When kids eat conventionally grown fruits and vegetables, what level of pesticide residues are they taking in — and to what effect?

The answers to those questions remain murky, because little research has been done. But evidence is building that the way we think about pesticide risk, especially in children, is all wrong. A few years ago, scientists at Emory and the University of Washington showed that when children switched to organic fruits and vegetables, pesticide residue in their bodies (as measured in their urine) dropped significantly within days. But what wasn’t clear at the time was the pesticide load in a typical kid’s diet, since the scientists in the organic study had themselves established the diet given to the kids.

Now, Chensheng Lu, the lead scientist involved with the earlier study, has come out with a new one, along with a team of government and university researchers.
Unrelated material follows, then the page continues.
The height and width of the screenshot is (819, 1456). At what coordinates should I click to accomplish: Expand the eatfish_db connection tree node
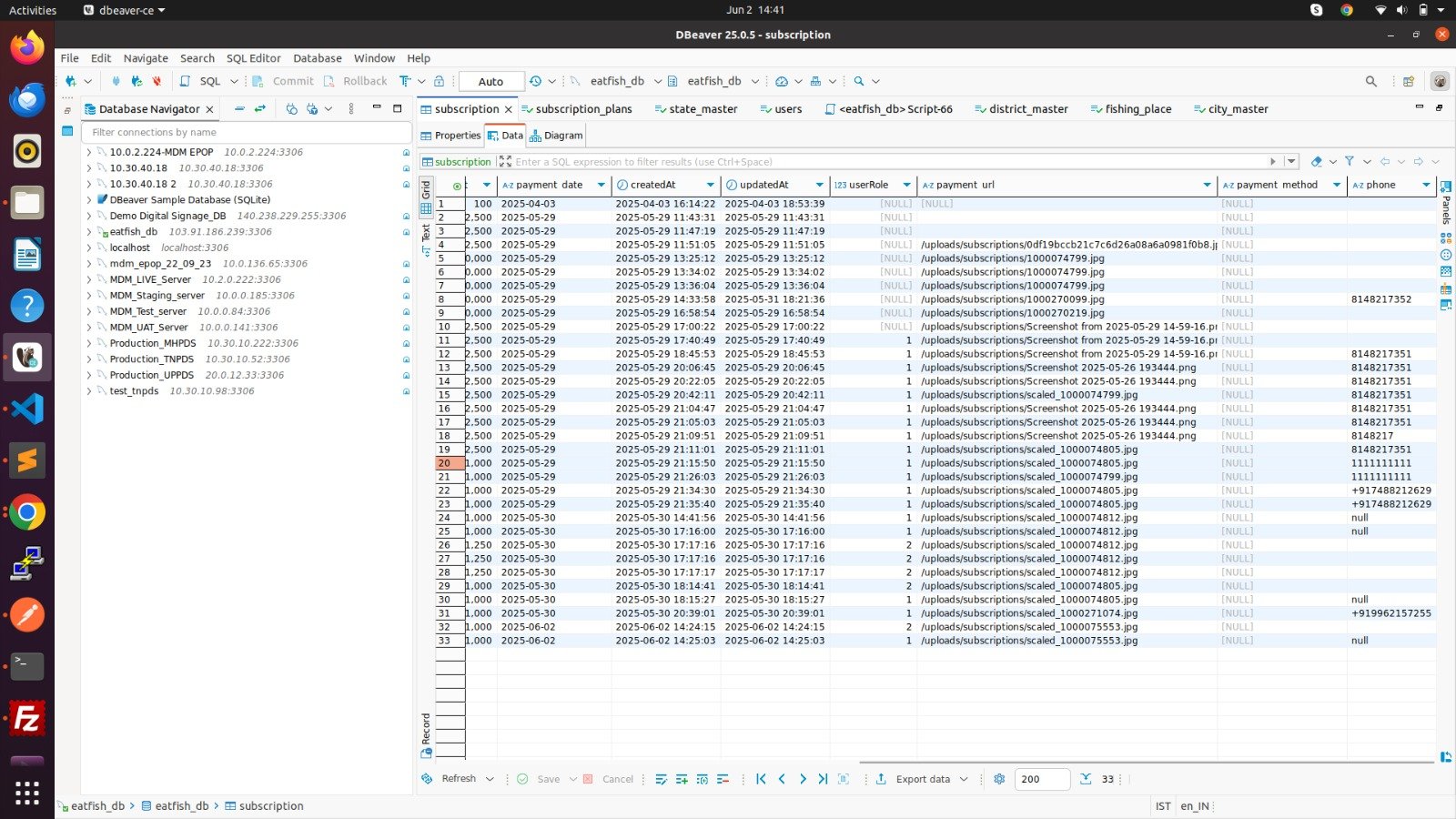coord(89,232)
This time, he and his team analyzed the pesticide residue on the fresh fruits and vegetables that parents gave their kids. The researchers analyzed the fruit-and-veg consumption of two groups of kids, one from Washington state and one from Georgia.
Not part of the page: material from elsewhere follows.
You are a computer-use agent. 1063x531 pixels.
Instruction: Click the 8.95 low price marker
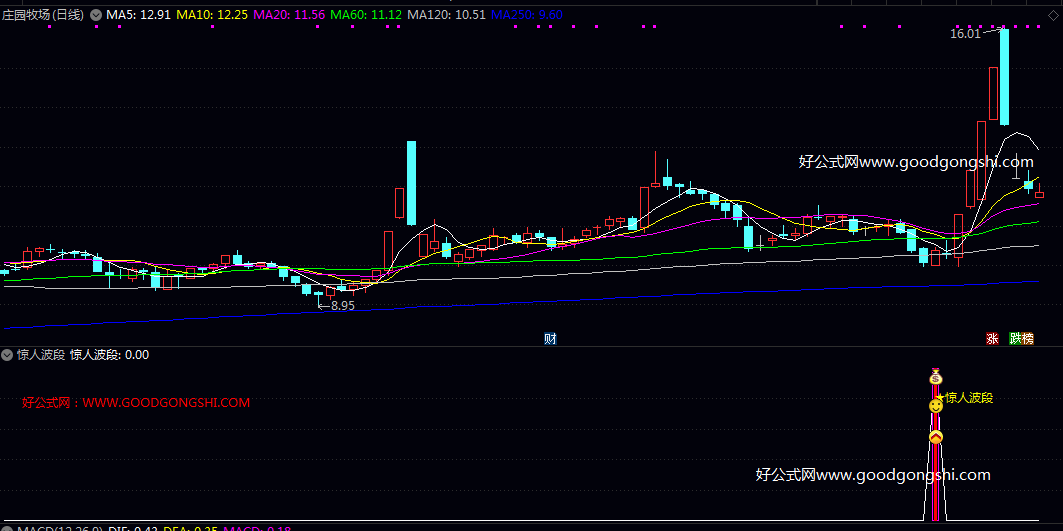[342, 306]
They found, as expected, a witch’s brew of organophosphatf and pyrethroid pesticides — both of which are endocrine disruptors and have suspected neurological effects — on the fresh fruit and vegetables the study participants ate. Organophosphates, by the way, are the direct descendants of VX and Sarin nerve gases and were recently linked to the development of ADHD in kids.
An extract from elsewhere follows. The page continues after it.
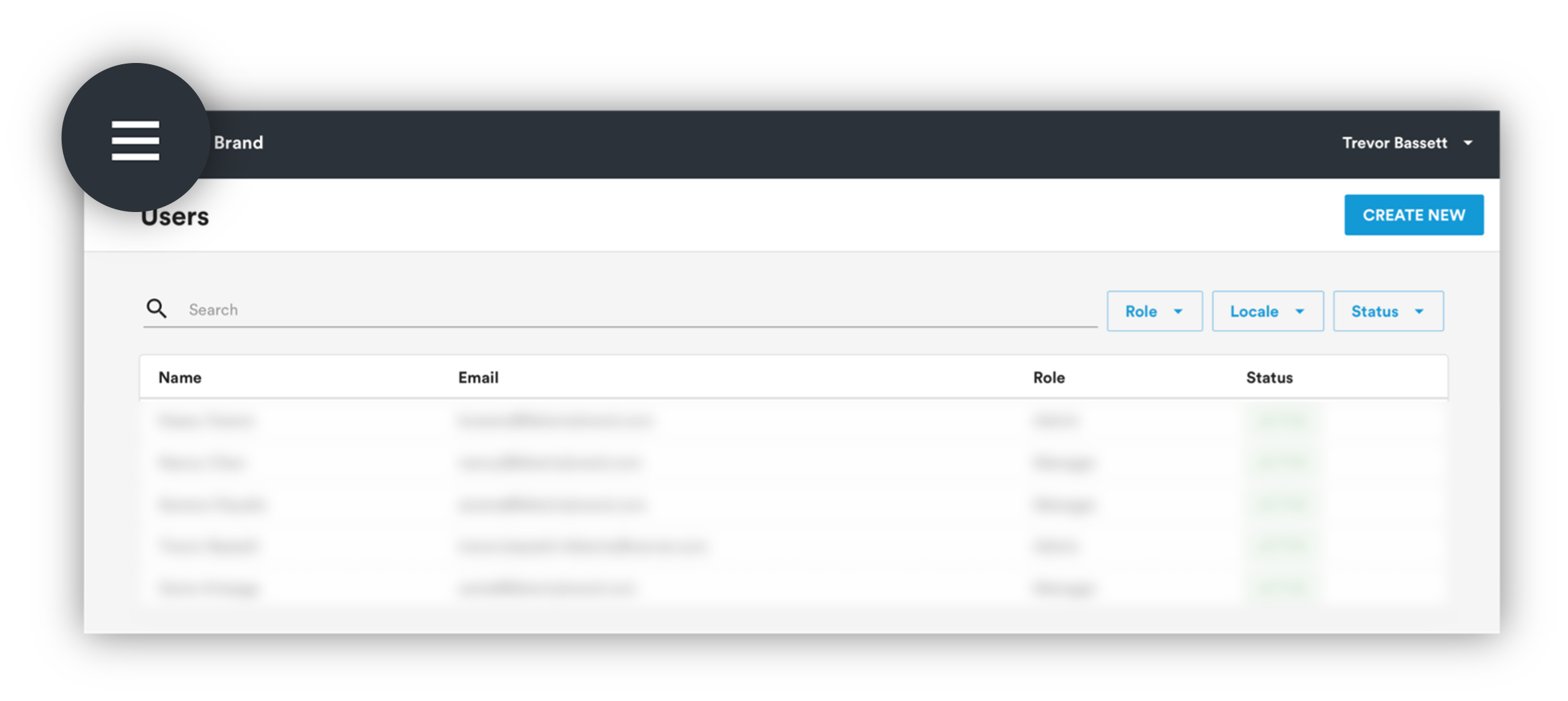Expand the Locale filter dropdown
Screen dimensions: 1568x701
click(x=1268, y=311)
Now, the individual pesticides were present at levels more or less consistent with what the government considers “safe” (with a few notable exceptions).  But that’s far from the whole story. The researchers clearly demonstrated that seasonality plays a huge role in kids exposure to pesticides in these classes. In other words, in apple season kids eat a lot of apples — and, along with them, much higher levels of organophosphates than previously estimated. As obvious as this conclusion is, it’s not really one that is acknowledged in current government estimates.